I'm thinking ice...what else she possibly injure when falling down...do a trauma assessment and then come back to the area of pain last so you can figure out if she's in pain anywhere else.

Then I run into a scenario where the wife finds her husband unconscious.  When you come to the scene, the husband (patient) is on the bed, unconscious and I can't remember the other factor.   I'm thinking that since he's on the bed, he didn't just fall, get back up and go to bed? Or maybe?  Then I get it wrong b/c I was supposed to do a rapid trauma assessment.

So where's my thinking going lopsided?
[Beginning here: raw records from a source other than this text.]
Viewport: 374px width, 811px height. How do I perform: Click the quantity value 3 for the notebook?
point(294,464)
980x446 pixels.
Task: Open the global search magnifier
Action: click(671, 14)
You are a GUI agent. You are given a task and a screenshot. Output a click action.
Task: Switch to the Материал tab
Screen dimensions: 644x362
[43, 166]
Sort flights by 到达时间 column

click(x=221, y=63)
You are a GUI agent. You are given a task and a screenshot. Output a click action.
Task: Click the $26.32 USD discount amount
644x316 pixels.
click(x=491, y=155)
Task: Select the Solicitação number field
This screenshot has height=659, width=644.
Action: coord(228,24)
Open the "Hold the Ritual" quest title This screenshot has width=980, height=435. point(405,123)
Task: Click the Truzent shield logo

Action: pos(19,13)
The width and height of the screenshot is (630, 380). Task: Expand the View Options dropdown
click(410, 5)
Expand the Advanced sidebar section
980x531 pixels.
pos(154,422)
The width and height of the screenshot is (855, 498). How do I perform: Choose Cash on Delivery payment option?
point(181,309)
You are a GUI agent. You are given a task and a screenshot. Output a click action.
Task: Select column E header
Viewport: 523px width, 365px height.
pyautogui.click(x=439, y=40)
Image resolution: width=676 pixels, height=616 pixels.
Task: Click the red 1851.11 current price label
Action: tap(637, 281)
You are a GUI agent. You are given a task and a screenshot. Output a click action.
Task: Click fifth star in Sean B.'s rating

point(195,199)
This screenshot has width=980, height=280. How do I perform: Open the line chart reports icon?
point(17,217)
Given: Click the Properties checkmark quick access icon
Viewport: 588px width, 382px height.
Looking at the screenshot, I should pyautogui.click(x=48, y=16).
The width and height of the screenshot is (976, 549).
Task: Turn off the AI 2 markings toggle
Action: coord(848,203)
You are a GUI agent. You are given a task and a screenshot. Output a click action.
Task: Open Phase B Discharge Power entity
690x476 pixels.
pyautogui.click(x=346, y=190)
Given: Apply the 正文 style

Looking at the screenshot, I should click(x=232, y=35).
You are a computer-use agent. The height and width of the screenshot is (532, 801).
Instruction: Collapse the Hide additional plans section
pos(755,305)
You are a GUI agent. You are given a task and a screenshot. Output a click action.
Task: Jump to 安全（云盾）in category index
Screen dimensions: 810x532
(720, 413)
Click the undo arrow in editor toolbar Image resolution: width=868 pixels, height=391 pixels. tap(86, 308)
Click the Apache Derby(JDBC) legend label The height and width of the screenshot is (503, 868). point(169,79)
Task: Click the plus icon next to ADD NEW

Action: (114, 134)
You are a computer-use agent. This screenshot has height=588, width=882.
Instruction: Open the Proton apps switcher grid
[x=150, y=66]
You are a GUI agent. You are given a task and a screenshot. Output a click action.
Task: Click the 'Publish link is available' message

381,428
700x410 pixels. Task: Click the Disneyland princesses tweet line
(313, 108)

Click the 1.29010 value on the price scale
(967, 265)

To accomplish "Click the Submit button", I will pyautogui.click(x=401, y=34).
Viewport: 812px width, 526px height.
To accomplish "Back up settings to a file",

LOL.


----------



## mycrofft (Dec 9, 2008)

*Just took a two day RN level course for jail medical.*

You start assessing as soon as you can sense the pt and the environment/scene, then contact and VS the pt, ask about primary c/o.

"Focused" is for instances where the primary c/o and your assessment coincide and you sense no greater need or hidden issue, or as a part of a complete assessment when you need to widen your assessment about a particular issue.

If the pt has altered mentation, or the hx is incredible or conflicts with your professional assessment of presence and priority of needs/problems, do the overall assessment.

Note that you will be held to the same standard for each, but "focused" can save time and "cut to the chase" in simple cases.


----------



## highvelocity84 (Dec 9, 2008)

mycrofft said:


> You start assessing as soon as you can sense the pt and the environment/scene, then contact and VS the pt, ask about primary c/o.
> 
> "Focused" is for instances where the primary c/o and your assessment coincide and you sense no greater need or hidden issue, or as a part of a complete assessment when you need to widen your assessment about a particular issue.
> 
> ...



I guess I'm just trying to error on the side of caution.

I have to be able to get the right answer for my final and national registry.

Everyone is going to say that they have pain in a localized area.  So localized being focused history/physical exam.

But is it what the case may be that changes it to Trauma Assessment?

Yes I already talked 'bout vehicles.

But like for abdominal pain, you assess the entire body, then come back to the location of pain LAST so they aren't distracted by the pain you just caused at where they expressed their hurt.

That's where I'm getting at....Maybe I need to know in what types of patients you do focused/physical vs. rapid trauma.  That would be a lot of help.


----------



## traumateam1 (Dec 9, 2008)

> I've ran into scenarios...where the person is ice skating, falls down, and says her ankle hurts.
> 
> I'm thinking ice...what else she possibly injure when falling down...do a trauma assessment and then come back to the area of pain last so you can figure out if she's in pain anywhere else.



Well for this type of situation, you could ask them if they remember falling down. "For every trauma, think medical". Did they pass out which caused them to fall? Or was it just a simple trip on the ice? If it was just a simple trip on the ice do a *modified head to toe.* Examine the injured area. For this instance the affected leg. Take off the skate and assess the toes for numbness/tingling. You don't need to fully assess the entire patient for a situation like this. 



> Then I run into a scenario where the wife finds her husband unconscious. When you come to the scene, the husband (patient) is on the bed, unconscious and I can't remember the other factor. I'm thinking that since he's on the bed, he didn't just fall, get back up and go to bed? Or maybe? Then I get it wrong b/c I was supposed to do a rapid trauma assessment.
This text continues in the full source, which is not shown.